▶ **Goal**: Copy out every line of the listing below verbatim.

▶ **Data for the task**:
☆ ☆ ☆ ☆ ☆ ☆ ☆

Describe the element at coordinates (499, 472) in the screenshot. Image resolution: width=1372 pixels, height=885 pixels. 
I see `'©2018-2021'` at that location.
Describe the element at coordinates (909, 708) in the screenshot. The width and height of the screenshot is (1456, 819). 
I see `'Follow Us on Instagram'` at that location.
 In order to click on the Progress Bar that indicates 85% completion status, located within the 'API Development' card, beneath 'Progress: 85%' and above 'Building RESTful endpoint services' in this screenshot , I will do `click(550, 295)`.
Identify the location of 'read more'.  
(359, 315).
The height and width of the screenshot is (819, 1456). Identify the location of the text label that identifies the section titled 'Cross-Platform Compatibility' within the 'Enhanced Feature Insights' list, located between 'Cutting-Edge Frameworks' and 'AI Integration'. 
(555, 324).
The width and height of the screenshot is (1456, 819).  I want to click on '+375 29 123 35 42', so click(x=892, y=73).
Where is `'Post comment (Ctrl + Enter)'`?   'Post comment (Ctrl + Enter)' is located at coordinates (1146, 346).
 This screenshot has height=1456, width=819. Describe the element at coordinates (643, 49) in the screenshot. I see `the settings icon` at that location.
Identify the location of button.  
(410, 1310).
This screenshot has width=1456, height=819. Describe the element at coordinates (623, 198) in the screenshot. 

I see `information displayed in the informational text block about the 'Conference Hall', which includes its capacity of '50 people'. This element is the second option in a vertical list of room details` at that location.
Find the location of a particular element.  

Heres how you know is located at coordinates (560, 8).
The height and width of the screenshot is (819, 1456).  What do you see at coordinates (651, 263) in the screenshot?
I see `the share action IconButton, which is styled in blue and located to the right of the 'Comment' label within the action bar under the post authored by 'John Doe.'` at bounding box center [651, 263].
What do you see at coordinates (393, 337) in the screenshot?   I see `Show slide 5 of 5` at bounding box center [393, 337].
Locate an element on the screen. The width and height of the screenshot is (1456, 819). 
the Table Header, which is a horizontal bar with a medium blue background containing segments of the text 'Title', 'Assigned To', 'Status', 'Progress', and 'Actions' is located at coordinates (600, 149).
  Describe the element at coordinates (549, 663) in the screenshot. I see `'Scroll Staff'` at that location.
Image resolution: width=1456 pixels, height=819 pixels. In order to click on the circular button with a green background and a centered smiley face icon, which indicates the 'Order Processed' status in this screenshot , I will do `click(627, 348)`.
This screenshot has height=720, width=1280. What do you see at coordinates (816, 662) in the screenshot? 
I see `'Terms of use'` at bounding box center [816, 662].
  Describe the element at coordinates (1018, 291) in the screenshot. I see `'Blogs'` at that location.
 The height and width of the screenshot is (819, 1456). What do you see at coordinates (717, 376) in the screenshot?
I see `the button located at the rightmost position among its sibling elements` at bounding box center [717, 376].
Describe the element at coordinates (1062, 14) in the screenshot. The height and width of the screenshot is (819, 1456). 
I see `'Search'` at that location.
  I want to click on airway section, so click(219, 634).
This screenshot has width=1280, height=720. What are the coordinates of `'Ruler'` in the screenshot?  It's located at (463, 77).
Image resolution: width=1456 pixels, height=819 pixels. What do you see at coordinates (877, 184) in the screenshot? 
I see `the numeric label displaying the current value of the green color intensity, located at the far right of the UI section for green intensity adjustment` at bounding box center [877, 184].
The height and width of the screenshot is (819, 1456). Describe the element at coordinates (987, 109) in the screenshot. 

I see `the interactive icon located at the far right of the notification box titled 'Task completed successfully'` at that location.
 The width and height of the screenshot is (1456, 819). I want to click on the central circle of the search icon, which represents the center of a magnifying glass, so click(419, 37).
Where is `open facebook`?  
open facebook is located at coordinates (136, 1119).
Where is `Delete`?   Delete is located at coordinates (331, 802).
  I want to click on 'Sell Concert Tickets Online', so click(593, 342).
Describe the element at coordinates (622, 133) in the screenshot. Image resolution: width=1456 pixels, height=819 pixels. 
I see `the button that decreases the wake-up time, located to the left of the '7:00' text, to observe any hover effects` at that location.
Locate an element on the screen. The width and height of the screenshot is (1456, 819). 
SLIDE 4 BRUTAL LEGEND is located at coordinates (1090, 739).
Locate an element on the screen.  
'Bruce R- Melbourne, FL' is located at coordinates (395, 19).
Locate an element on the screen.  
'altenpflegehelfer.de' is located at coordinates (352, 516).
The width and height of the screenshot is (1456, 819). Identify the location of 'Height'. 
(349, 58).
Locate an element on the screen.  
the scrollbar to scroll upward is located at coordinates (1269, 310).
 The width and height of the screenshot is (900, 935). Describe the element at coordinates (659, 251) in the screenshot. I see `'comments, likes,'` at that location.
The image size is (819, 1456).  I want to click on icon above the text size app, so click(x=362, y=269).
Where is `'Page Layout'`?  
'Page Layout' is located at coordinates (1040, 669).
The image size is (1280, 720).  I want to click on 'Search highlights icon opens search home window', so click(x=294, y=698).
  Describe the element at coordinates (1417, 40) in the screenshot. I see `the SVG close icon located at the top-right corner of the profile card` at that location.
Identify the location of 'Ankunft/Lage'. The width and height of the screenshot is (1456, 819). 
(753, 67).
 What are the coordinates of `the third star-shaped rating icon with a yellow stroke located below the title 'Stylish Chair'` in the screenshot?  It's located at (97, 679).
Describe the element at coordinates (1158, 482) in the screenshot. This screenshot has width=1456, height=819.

☆ ☆ ☆ ☆ ☆ ☆ ☆

▶ **Response below**:
Describe the element at coordinates (499, 472) in the screenshot. Image resolution: width=1372 pixels, height=885 pixels. 
I see `'©2018-2021'` at that location.
Describe the element at coordinates (909, 708) in the screenshot. The width and height of the screenshot is (1456, 819). 
I see `'Follow Us on Instagram'` at that location.
 In order to click on the Progress Bar that indicates 85% completion status, located within the 'API Development' card, beneath 'Progress: 85%' and above 'Building RESTful endpoint services' in this screenshot , I will do `click(550, 295)`.
Identify the location of 'read more'.  
(359, 315).
The height and width of the screenshot is (819, 1456). Identify the location of the text label that identifies the section titled 'Cross-Platform Compatibility' within the 'Enhanced Feature Insights' list, located between 'Cutting-Edge Frameworks' and 'AI Integration'. 
(555, 324).
The width and height of the screenshot is (1456, 819).  I want to click on '+375 29 123 35 42', so click(x=892, y=73).
Where is `'Post comment (Ctrl + Enter)'`?   'Post comment (Ctrl + Enter)' is located at coordinates (1146, 346).
 This screenshot has height=1456, width=819. Describe the element at coordinates (643, 49) in the screenshot. I see `the settings icon` at that location.
Identify the location of button.  
(410, 1310).
This screenshot has width=1456, height=819. Describe the element at coordinates (623, 198) in the screenshot. 

I see `information displayed in the informational text block about the 'Conference Hall', which includes its capacity of '50 people'. This element is the second option in a vertical list of room details` at that location.
Find the location of a particular element.  

Heres how you know is located at coordinates (560, 8).
The height and width of the screenshot is (819, 1456).  What do you see at coordinates (651, 263) in the screenshot?
I see `the share action IconButton, which is styled in blue and located to the right of the 'Comment' label within the action bar under the post authored by 'John Doe.'` at bounding box center [651, 263].
What do you see at coordinates (393, 337) in the screenshot?   I see `Show slide 5 of 5` at bounding box center [393, 337].
Locate an element on the screen. The width and height of the screenshot is (1456, 819). 
the Table Header, which is a horizontal bar with a medium blue background containing segments of the text 'Title', 'Assigned To', 'Status', 'Progress', and 'Actions' is located at coordinates (600, 149).
  Describe the element at coordinates (549, 663) in the screenshot. I see `'Scroll Staff'` at that location.
Image resolution: width=1456 pixels, height=819 pixels. In order to click on the circular button with a green background and a centered smiley face icon, which indicates the 'Order Processed' status in this screenshot , I will do `click(627, 348)`.
This screenshot has height=720, width=1280. What do you see at coordinates (816, 662) in the screenshot? 
I see `'Terms of use'` at bounding box center [816, 662].
  Describe the element at coordinates (1018, 291) in the screenshot. I see `'Blogs'` at that location.
 The height and width of the screenshot is (819, 1456). What do you see at coordinates (717, 376) in the screenshot?
I see `the button located at the rightmost position among its sibling elements` at bounding box center [717, 376].
Describe the element at coordinates (1062, 14) in the screenshot. The height and width of the screenshot is (819, 1456). 
I see `'Search'` at that location.
  I want to click on airway section, so click(219, 634).
This screenshot has width=1280, height=720. What are the coordinates of `'Ruler'` in the screenshot?  It's located at (463, 77).
Image resolution: width=1456 pixels, height=819 pixels. What do you see at coordinates (877, 184) in the screenshot? 
I see `the numeric label displaying the current value of the green color intensity, located at the far right of the UI section for green intensity adjustment` at bounding box center [877, 184].
The height and width of the screenshot is (819, 1456). Describe the element at coordinates (987, 109) in the screenshot. 

I see `the interactive icon located at the far right of the notification box titled 'Task completed successfully'` at that location.
 The width and height of the screenshot is (1456, 819). I want to click on the central circle of the search icon, which represents the center of a magnifying glass, so click(419, 37).
Where is `open facebook`?  
open facebook is located at coordinates (136, 1119).
Where is `Delete`?   Delete is located at coordinates (331, 802).
  I want to click on 'Sell Concert Tickets Online', so click(593, 342).
Describe the element at coordinates (622, 133) in the screenshot. Image resolution: width=1456 pixels, height=819 pixels. 
I see `the button that decreases the wake-up time, located to the left of the '7:00' text, to observe any hover effects` at that location.
Locate an element on the screen. The width and height of the screenshot is (1456, 819). 
SLIDE 4 BRUTAL LEGEND is located at coordinates (1090, 739).
Locate an element on the screen.  
'Bruce R- Melbourne, FL' is located at coordinates (395, 19).
Locate an element on the screen.  
'altenpflegehelfer.de' is located at coordinates (352, 516).
The width and height of the screenshot is (1456, 819). Identify the location of 'Height'. 
(349, 58).
Locate an element on the screen.  
the scrollbar to scroll upward is located at coordinates (1269, 310).
 The width and height of the screenshot is (900, 935). Describe the element at coordinates (659, 251) in the screenshot. I see `'comments, likes,'` at that location.
The image size is (819, 1456).  I want to click on icon above the text size app, so click(x=362, y=269).
Where is `'Page Layout'`?  
'Page Layout' is located at coordinates (1040, 669).
The image size is (1280, 720).  I want to click on 'Search highlights icon opens search home window', so click(x=294, y=698).
  Describe the element at coordinates (1417, 40) in the screenshot. I see `the SVG close icon located at the top-right corner of the profile card` at that location.
Identify the location of 'Ankunft/Lage'. The width and height of the screenshot is (1456, 819). 
(753, 67).
 What are the coordinates of `the third star-shaped rating icon with a yellow stroke located below the title 'Stylish Chair'` in the screenshot?  It's located at (97, 679).
Describe the element at coordinates (1158, 482) in the screenshot. This screenshot has width=1456, height=819.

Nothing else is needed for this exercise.